第10話

 洞窟の奥へと奥へと進んでいった僕たち。


「クソッ!魔物の数多すぎでしょ!?」


 そんな僕たちは氷結花が繁茂しているであろう洞窟の最奥へのちょっと前のところで大量の魔物に囲まれてしまっていた。

 リーリエまで前線に出て戦っているのに、まるで敵が減っている気がしない。


「これは……ちょっと殲滅させるのは無理かもしれないわね」

 

 氷魔法を発動させ、大量の魔物を凍結。

 崩壊させるリーリエが頬を引き攣らせながら告げる。


「そうだね……ちょっと、ここ任せていいかな?」


「ん?どうするつもり?」


「いや、魔物全部ぶち抜いて、僕だけで氷結花取りに行く。
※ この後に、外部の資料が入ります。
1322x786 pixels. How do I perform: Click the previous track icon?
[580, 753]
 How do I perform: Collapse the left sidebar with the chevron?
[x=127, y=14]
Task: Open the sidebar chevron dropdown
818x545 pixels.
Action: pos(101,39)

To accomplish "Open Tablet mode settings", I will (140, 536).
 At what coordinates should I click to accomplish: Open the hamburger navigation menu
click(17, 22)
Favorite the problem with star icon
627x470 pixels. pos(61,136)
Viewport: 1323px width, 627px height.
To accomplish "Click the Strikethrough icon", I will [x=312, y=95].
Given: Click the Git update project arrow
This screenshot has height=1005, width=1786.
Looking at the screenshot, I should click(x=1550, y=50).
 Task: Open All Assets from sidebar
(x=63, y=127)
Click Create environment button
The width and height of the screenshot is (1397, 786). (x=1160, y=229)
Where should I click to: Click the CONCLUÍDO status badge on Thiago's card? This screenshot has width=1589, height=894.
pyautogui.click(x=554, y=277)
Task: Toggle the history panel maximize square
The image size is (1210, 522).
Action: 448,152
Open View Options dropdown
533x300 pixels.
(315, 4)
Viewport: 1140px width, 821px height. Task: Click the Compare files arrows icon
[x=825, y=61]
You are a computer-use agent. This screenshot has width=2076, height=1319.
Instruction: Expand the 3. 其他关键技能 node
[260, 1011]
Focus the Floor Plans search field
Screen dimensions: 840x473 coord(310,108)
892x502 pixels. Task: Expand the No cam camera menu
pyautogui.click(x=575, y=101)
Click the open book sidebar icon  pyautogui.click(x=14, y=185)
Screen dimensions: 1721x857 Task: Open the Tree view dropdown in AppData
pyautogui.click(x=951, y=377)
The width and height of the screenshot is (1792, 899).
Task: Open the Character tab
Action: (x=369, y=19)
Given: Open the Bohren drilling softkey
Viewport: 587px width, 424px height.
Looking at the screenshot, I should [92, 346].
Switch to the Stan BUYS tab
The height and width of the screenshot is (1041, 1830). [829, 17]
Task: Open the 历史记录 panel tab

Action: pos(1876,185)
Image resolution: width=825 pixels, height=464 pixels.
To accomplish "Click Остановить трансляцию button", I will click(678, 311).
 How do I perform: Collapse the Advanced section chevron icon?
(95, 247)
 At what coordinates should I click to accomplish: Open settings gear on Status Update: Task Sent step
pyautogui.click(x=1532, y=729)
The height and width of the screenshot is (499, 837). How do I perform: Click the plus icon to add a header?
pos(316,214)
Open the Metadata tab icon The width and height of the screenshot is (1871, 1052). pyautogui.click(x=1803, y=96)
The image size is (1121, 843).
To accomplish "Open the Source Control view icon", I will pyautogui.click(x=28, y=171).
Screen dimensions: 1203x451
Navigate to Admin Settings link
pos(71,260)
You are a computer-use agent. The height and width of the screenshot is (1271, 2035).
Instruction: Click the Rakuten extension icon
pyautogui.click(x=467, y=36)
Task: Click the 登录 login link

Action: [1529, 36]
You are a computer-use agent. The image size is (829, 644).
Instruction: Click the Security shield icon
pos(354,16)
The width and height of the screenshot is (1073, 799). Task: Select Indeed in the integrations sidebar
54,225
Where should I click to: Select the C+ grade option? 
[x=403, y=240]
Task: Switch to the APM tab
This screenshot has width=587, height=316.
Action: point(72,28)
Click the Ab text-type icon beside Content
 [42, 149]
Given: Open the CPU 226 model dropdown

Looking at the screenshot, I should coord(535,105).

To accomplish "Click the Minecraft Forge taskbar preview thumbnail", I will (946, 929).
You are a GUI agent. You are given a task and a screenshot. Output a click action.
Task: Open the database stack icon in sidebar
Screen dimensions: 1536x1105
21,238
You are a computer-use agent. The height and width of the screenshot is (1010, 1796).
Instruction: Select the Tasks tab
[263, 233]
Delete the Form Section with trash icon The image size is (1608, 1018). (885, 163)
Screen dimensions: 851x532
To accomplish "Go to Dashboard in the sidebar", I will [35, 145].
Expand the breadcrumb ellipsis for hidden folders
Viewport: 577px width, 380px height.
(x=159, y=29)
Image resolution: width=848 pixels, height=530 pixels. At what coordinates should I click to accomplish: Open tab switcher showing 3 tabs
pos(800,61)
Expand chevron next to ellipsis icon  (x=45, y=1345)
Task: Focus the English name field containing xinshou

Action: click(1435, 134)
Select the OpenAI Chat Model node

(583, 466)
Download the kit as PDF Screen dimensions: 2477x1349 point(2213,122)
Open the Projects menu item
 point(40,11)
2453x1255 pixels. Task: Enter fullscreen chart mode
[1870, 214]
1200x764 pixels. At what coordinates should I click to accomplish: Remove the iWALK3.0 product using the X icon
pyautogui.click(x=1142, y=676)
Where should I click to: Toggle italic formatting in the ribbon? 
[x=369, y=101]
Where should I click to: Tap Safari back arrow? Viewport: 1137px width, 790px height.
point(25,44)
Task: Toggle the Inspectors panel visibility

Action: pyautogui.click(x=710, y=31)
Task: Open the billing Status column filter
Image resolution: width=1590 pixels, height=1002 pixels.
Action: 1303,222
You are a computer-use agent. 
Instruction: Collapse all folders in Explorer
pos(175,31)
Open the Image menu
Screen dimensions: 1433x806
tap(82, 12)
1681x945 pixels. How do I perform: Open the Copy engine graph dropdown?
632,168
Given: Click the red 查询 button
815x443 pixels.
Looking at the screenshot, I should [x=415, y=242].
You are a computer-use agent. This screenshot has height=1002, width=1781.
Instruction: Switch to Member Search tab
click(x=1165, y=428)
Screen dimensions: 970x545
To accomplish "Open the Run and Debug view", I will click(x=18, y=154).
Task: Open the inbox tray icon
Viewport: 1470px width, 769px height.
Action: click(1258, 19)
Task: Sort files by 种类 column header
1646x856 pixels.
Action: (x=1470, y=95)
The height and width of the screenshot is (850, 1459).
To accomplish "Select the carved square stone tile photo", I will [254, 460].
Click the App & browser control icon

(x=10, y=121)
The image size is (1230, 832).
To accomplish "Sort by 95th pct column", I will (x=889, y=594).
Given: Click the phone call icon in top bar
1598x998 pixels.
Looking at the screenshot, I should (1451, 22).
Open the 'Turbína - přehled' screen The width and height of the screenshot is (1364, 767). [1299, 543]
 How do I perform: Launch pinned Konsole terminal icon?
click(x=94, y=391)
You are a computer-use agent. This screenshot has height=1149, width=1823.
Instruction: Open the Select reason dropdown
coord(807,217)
僕なら魔物に囲まれながらも前に進めるし、採取した後すぐに収納して戻ってくることが出来る。


「……本当に大丈夫なの?」 


 僕の言葉を聞いたリーリエが心配そうな表情を浮かべる。


「僕は問題ないよ。心配なのは僕が居なくなった後……みんなが大丈夫かどうかなんだけど」


「ふっ!余計な心配はいらぬぞ!我が魔法を前にして無事でいられる魔物などおるまい。問題があったら魔法を使いますので、私たちが危険に陥ることはありません」


「おっけ」

 

 キリエの頼もしい言葉を聞いた僕は一度短剣を鞘へと仕舞って一つの魔法を唱え始める。


「ぶち抜け『火葬砲』」

 

 僕は一つの魔法を発動。

 高威力で放たれる炎魔法は僕の前の魔物をすべて吹き飛ばし、一つの道を作り出す。


「んじゃ、サクッと氷結花取りに行ってくるわ」

 

 僕は自分で作り出した道を疾走。

 自分へと迫ってくる魔物の悉くを短剣で切り伏せ、どんどん前へ前へと進んでいく。


「……どこまでもいやがるな」

 

 本当に信じられない数がいる魔物を前に僕は若干頬を引き攣らせながら強引に進んでいく。

 僕へと伸ばされる魔物たちの手を斬り落とし、魔物の股をくぐり抜け、立ちふさがる魔物を斬り飛ばして。


「あそこか」

 

 予め冒険者ギルドの方から貰っていた洞窟の地図。

 地図に示されていた通り、氷結花が繁茂していると思われる広い空間に入る穴を見つけた僕は加速。


「いちぬけ!……ッ!」

 

 その空間へと入った僕は冷気と悪寒を前にして体を一度、震わせる。


「な、なるほどね……」

 

 僕を追いかけて広い空間へと入ってくることのない魔物を横目に僕は視線を真下へと向けた。